KEYSTONE, COLO. — The last half-decade has brought the startling insight that fewer than 1% of cases of diabetes diagnosed before 6 months of age are type 1 diabetes, the diagnosis traditionally given.
Moreover, 30%-70% of cases of diabetes in infants younger than age 6 months are caused by a defect in insulin signaling that's correctable with oral sulfonylurea therapy, a far superior option than insulin therapy, Dr. Georgeanna J. Klingensmith said at the meeting, sponsored by the Children's Diabetes Foundation at Denver.
“If you can use oral sulfonylurea therapy for these, the treatment is actually better—you get better glycemic control—and it's obviously a lot easier on the family not to have to give multiple injection therapy,” observed Dr. Klingensmith, chief of the pediatric clinic at the Barbara Davis Center for Childhood Diabetes and professor of pediatrics at the University of Colorado at Denver.

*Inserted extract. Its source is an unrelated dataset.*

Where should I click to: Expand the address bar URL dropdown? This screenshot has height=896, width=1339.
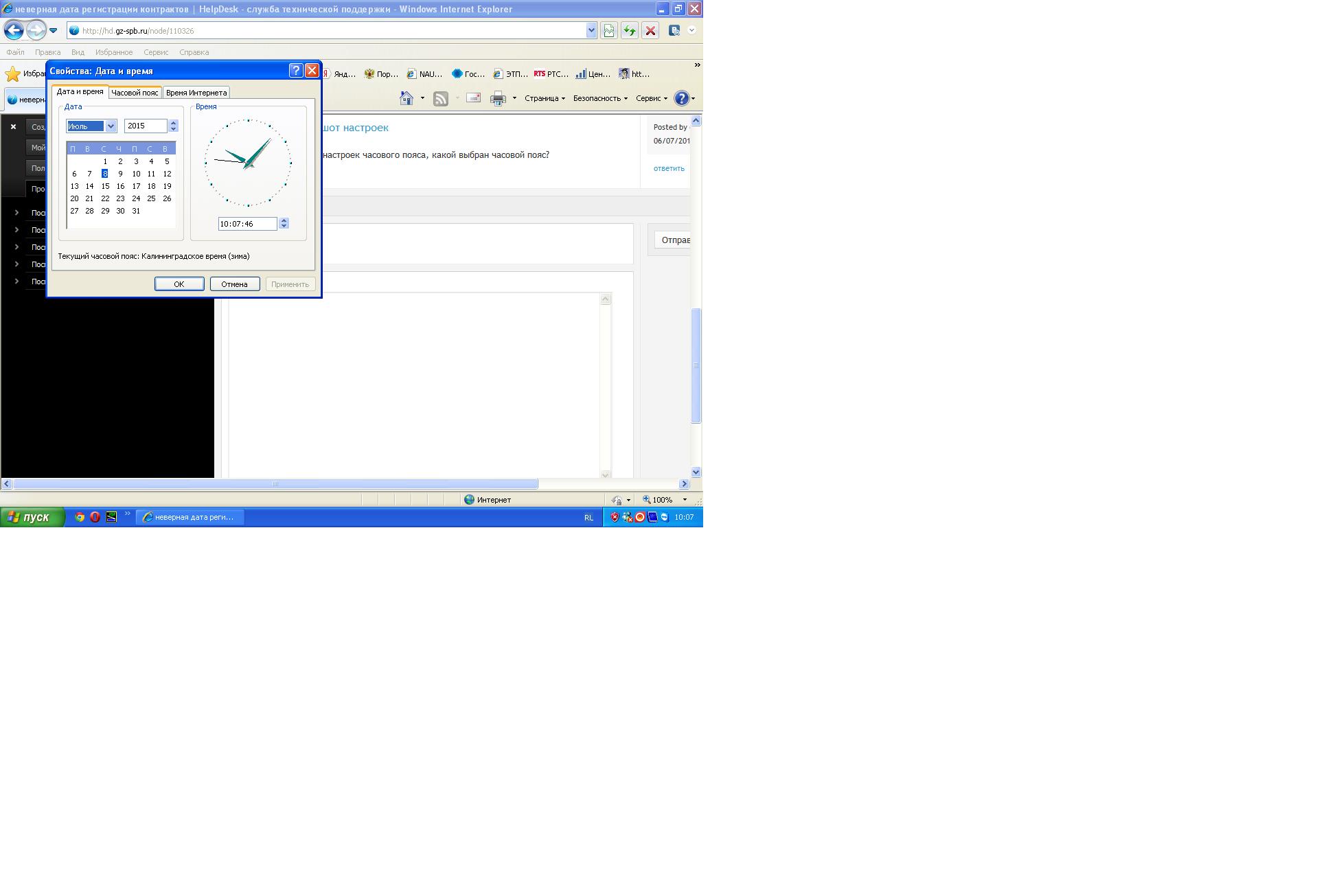click(591, 30)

For this reason, genetic testing for neonatal diabetes mellitus (NDM), as the condition is called, should be ordered promptly in any infant who develops diabetes before age 6 months. The testing is also being ordered for adolescents and adults on insulin therapy whose disease began before age 6 months.
The genetic defects most responsive to oral sulfonylurea therapy involve the KCNJ11 gene, responsible for the Kir6.2 protein in the potassium channel of pancreatic beta cells, and the SUR1 gene, involved in the potassium channel's sulfonylurea receptor. These genetic defects prevent the potassium channel from closing appropriately. Oral sulfonylurea therapy overrides these defects and restores normal potassium channel function.
Only low-dose oral sulfonylurea therapy is required when NDM is diagnosed in a child. The recommendation in the International Society for Pediatric and Adolescent Diabetes (ISPAD) clinical practice consensus guidelines on monogenic diabetes is to start at one-quarter of the normal adult dose, said Dr. Klingensmith, an editor of the guidelines, available at www.ispad.org
Adults with NDM who've been on insulin for years typically require very large doses of oral sulfonylurea drugs, at least initially, although in Dr. Klingensmith's experience the doses required diminish over time. This is consistent with animal models of NDM, which suggest that over time the genetic defects result in depletion of insulin granules. The clinical experience with adults suggests that high-dose sulfonylurea therapy may allow replenishment of these insulin granules, she said.
“There's no apparent harm from patients with NDM going unrecognized and being treated with insulin for years or decades before switching to oral sulfonylureas,” according to the endocrinologist. “I have two patients who were on insulin for 16 and more than 20 years before we knew about NDM and are now doing well on oral sulfonylureas.”
The pathophysiology of NDM most commonly involves a defect in the Kir6.2 protein such that adenosine triphosphate can't bind to the potassium channel and cause it to close in response to rising glucose levels within the pancreatic beta cell. If the potassium channel can't close, the cell membrane won't depolarize, an act necessary in order for the calcium channel to open. An open calcium channel is prerequisite to the influx of intracellular calcium that causes insulin granules to rise to the cell surface, with resultant insulin secretion.
“The problem in NDM is not that they can't make insulin, but that they can't recognize that they need to make insulin because they don't have any closure of the potassium channel,” Dr. Klingensmith explained.
Like patients with type 1 diabetes, infants with NDM can and often do present in diabetic ketoacidosis. They do not have pancreatic islet or other autoantibodies, but they are vulnerable to hypoglycemia.
“These babies can get hypoglycemia secondary to oral sulfonylureas. I think the parents and eventually the child need to understand that they do have diabetes. They have severe diabetes, so they need their medication regularly and they need to do blood testing because they can become hypoglycemic,” she stressed.
Although the genetic testing can be done by commercial laboratories, Dr. Klingensmith suggested physicians consider the free testing available from Peninsula Medical School in Exeter, England, where the discovery of the importance of the KCNJ11 gene was made.
With the help of grant support provided by the ISPAD, the Exeter group will test for free anyone diagnosed with diabetes before age 6 months, even if they're now in middle age.
The Exeter group also tests for other genetic causes of NDM in addition to KCNJ11 and SUR1 defects, including defects in the MODY2 gene as well as Wolcott-Rallison syndrome. The Exeter group's Web site (www.diabetesgenes.org
Dr. Klingensmith reported no financial conflicts.